BEGIN Record excerpts

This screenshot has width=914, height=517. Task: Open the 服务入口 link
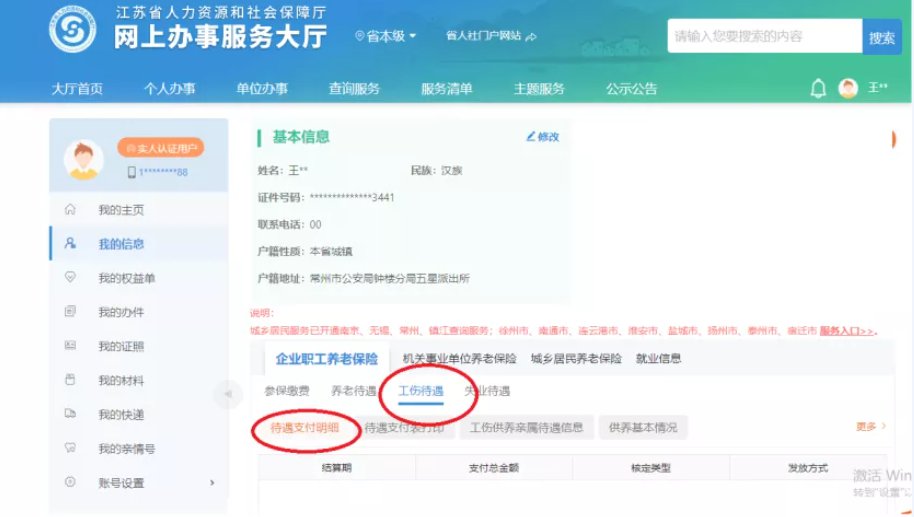pyautogui.click(x=847, y=330)
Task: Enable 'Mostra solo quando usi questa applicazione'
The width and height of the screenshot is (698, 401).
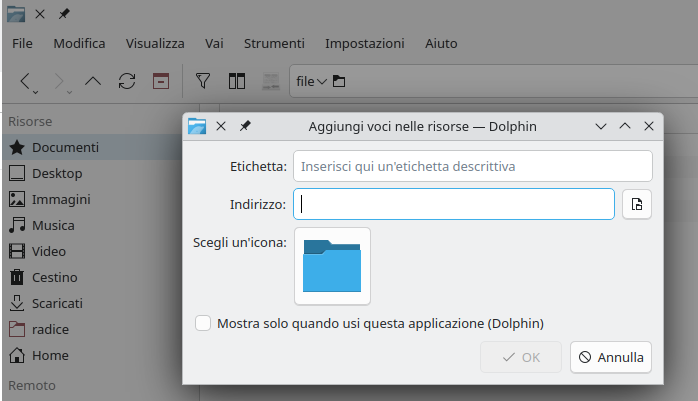Action: coord(203,323)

END Record excerpts

- _Task requirements_
Produce a verbatim copy of all records, minus pictures.

- _The answer_
This screenshot has width=914, height=517. Task: Open the 服务入口 link
pyautogui.click(x=847, y=330)
Task: Enable 'Mostra solo quando usi questa applicazione'
The width and height of the screenshot is (698, 401).
Action: coord(203,323)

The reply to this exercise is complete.